Biochemists can genetically modify yeast by inserting DNA to trick it into producing something we want and then feeding it starch so that it grows. Since the late ’70s, “almost all the world’s insulin has been produced this way,” Fraser says, rather than deriving it from animal pancreases. Chymosin, the enzyme that curdles cheese, is also made this way, in order to manufacture artificial rennet. “We’ve been using bioengineered yeast to produce the stuff we want for 40 years,” he says.

Precision fermentation can now produce an array of possibilities, including whey protein that does not require cows (just the code of their DNA) and egg whites without chickens.
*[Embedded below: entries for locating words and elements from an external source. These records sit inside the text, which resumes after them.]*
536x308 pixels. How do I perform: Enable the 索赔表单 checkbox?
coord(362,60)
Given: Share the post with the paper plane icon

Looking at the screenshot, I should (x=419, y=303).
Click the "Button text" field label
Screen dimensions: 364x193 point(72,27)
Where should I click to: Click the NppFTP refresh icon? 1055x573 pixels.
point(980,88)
The genius, says Lenore Newman, director of the Food and Agriculture Institute at the University of the Fraser Valley, is in applying an older technology to our newish protein problem. “It’s a massively disruptive technology and we already know how to use it — we don’t have to invent an entirely new science,” she says. In many U.S. states, consumers can simply drop into a grocery store and buy cow-free ice cream, cream cheese and yogurt.

Newman believes fermentationderived products will be the first cell-agriculture innovations to be widely adopted in Canada. Not only can they scale easily, they’re also becoming much cheaper to produce, making them accessible to all consumers. A boom in precision fermentation, she says, would also be a boon to Canadian pulse and grain growers: all that genetically altered yeast will need to be fed plenty of starch and sugar. And it would be beneficial for plant-based food — which Protein Industries Canada forecasts could be a $250billion industry by 2035 — since the fruits of precision fermentation can make it taste a whole lot better.
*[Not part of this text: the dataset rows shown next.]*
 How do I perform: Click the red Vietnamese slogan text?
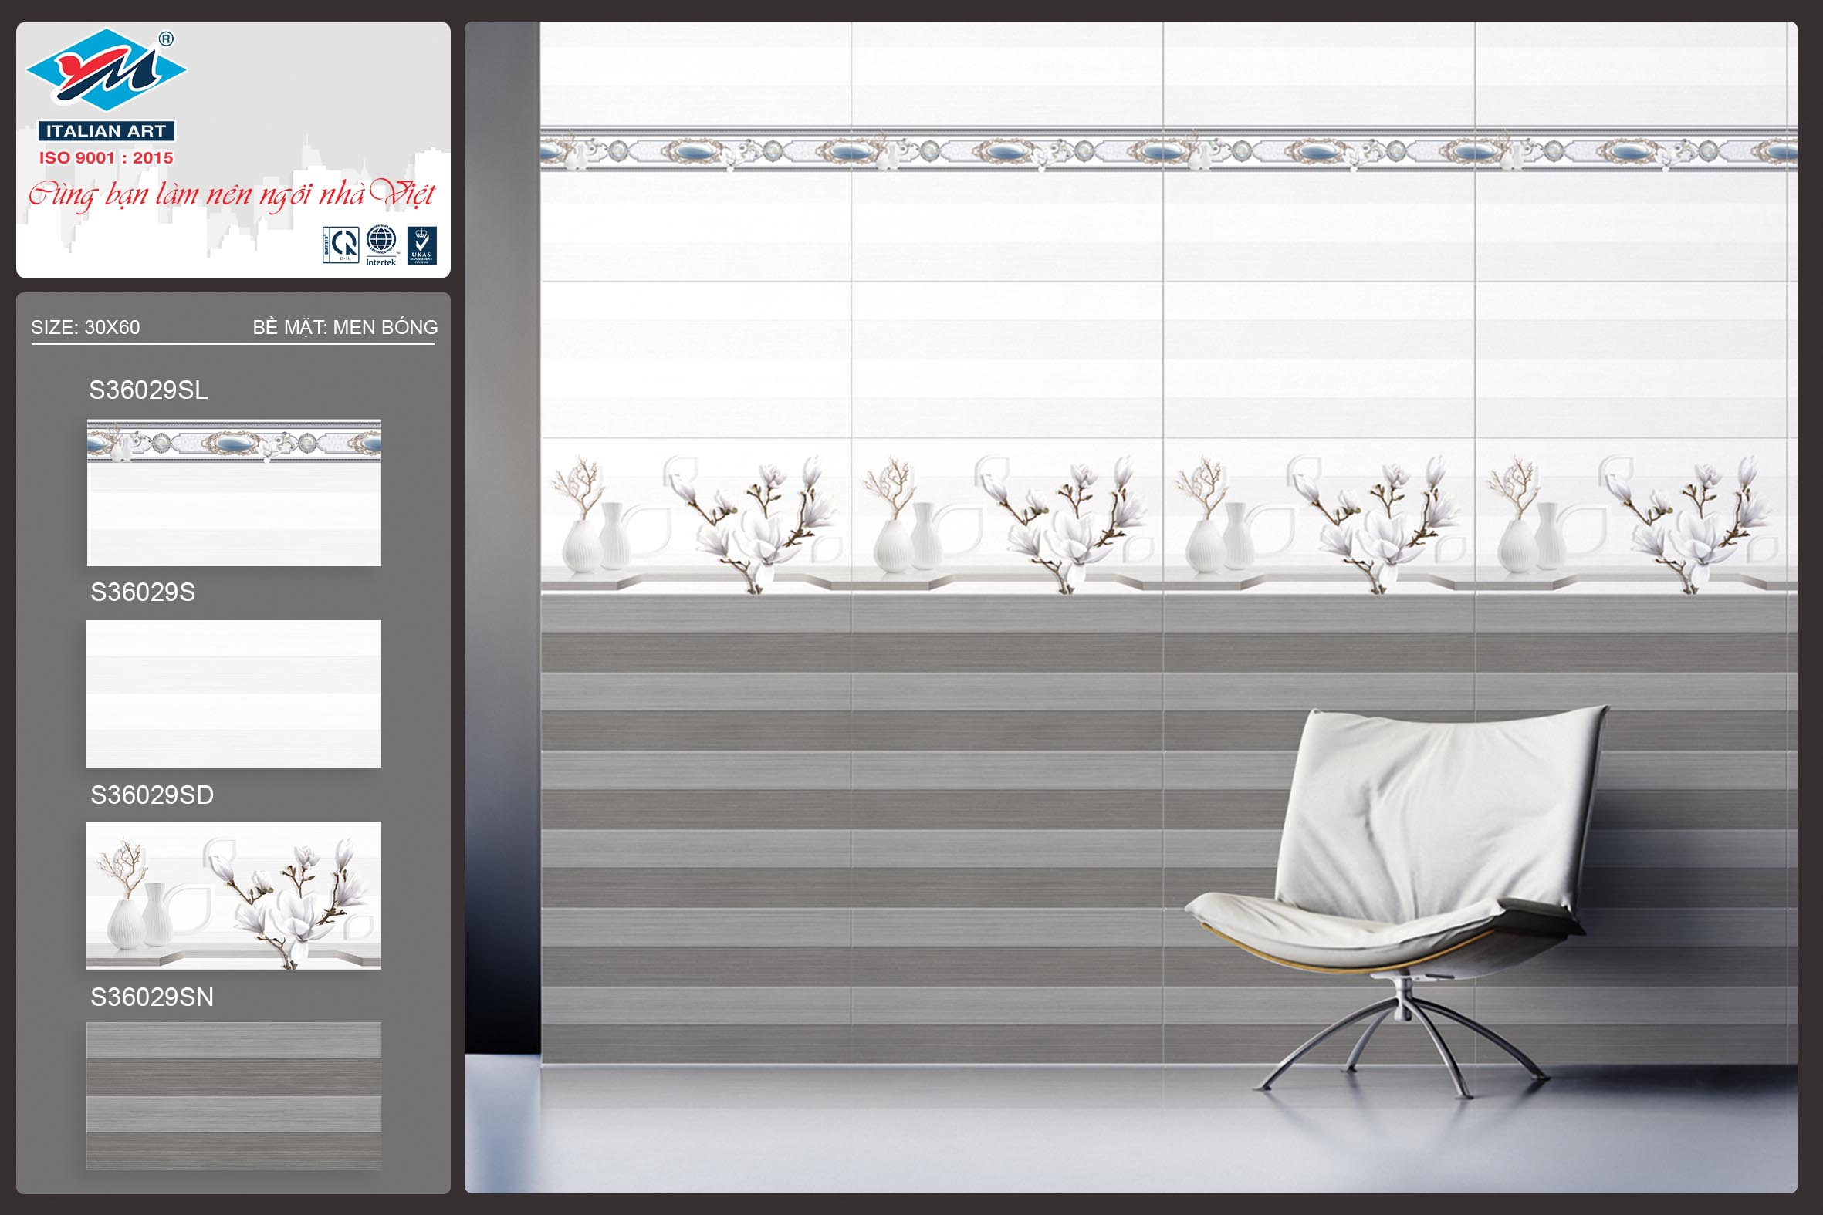(232, 194)
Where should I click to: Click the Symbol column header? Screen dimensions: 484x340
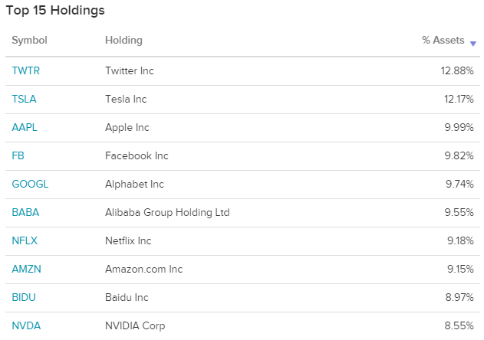click(29, 40)
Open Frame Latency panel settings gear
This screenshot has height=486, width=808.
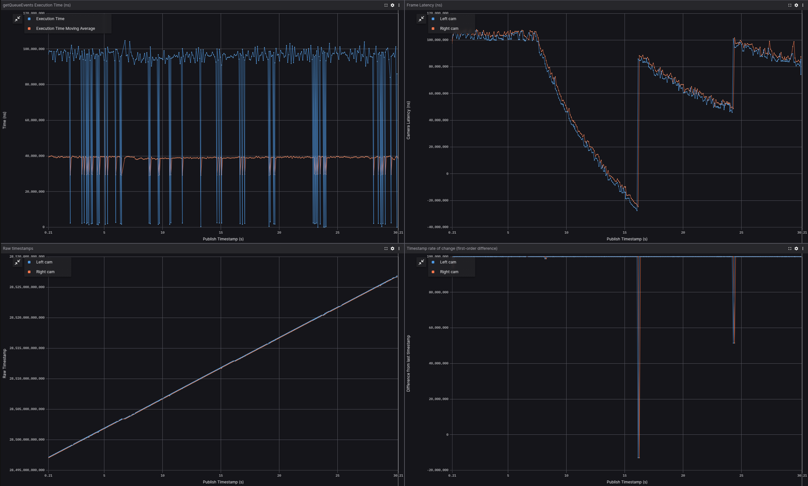point(796,5)
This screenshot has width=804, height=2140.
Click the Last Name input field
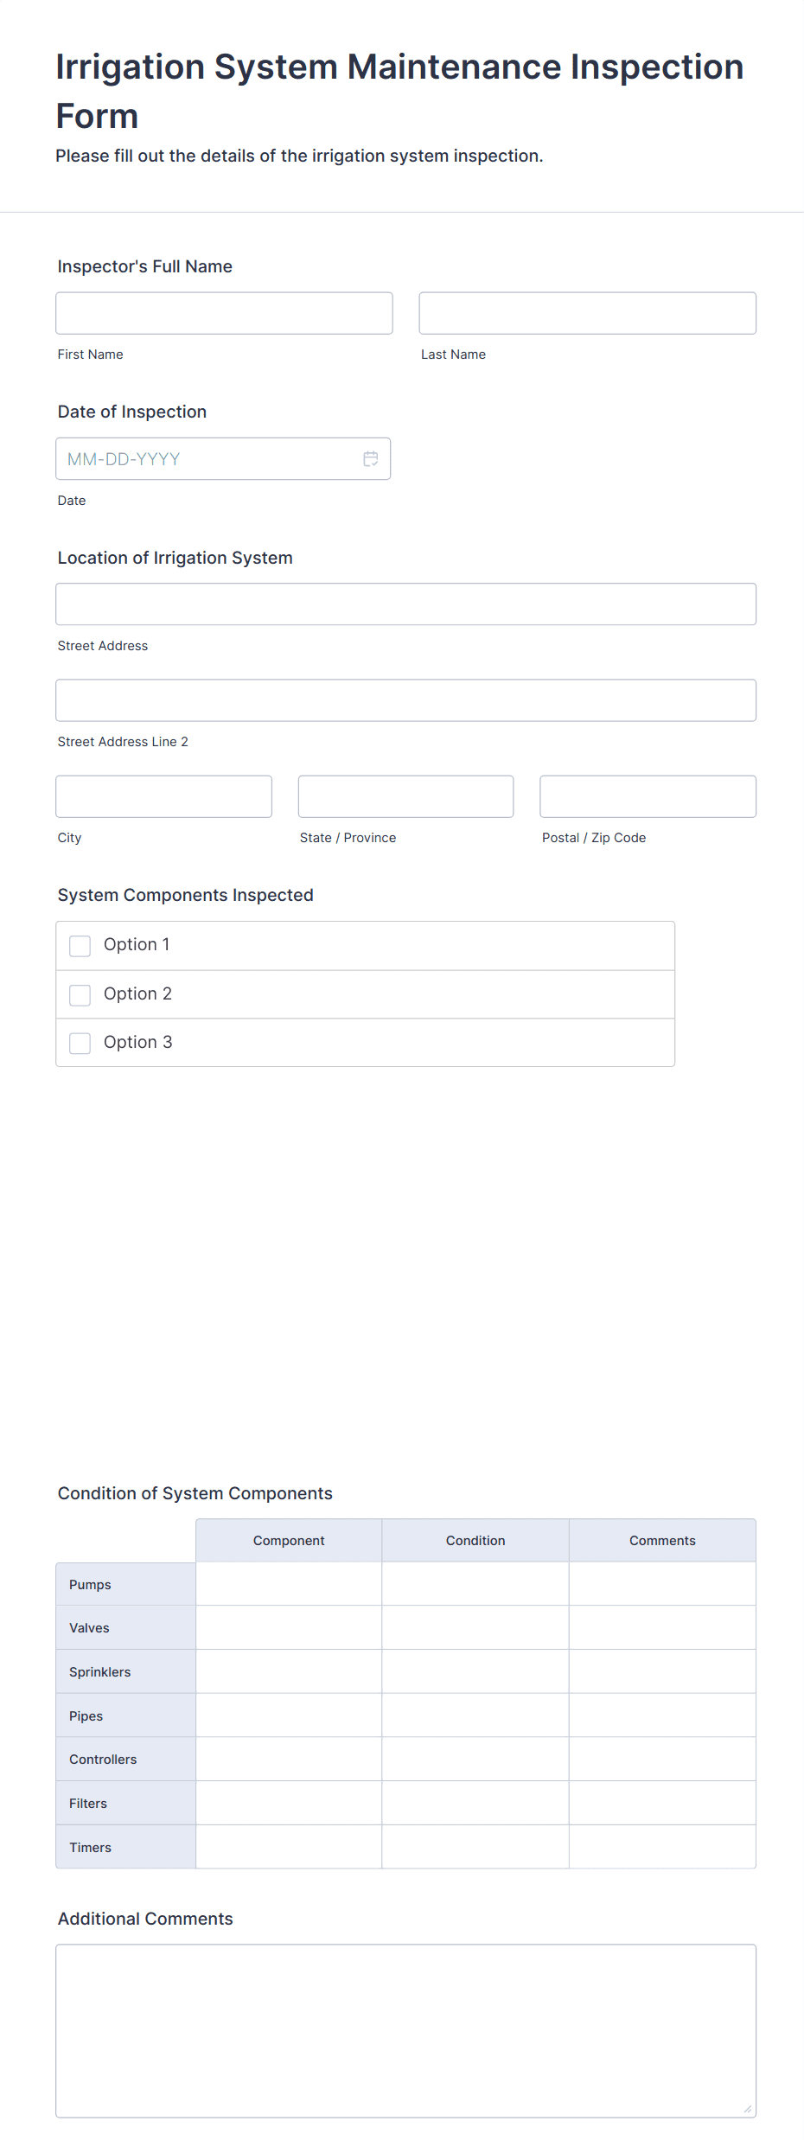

In Toronto, Liven Proteins is using precision fermentation technology to make collagen and gelatin, ingredients that can improve the nutritional value and texture of plant-based products. And they do it by feeding the yeast what they refer to as “lost food,” meaning starches that would otherwise not be used as a human food source. (Currently most pea starch is used for animal feed or discarded.)

The company is focusing on using peas, which are popular among Western Canadian growers.

“In the plant-based industry, everyone goes after pea proteins,” explains Fei Luo, Liven’s CEO. “But starch is a larger chunk of the pea that mostly goes into animal feed.”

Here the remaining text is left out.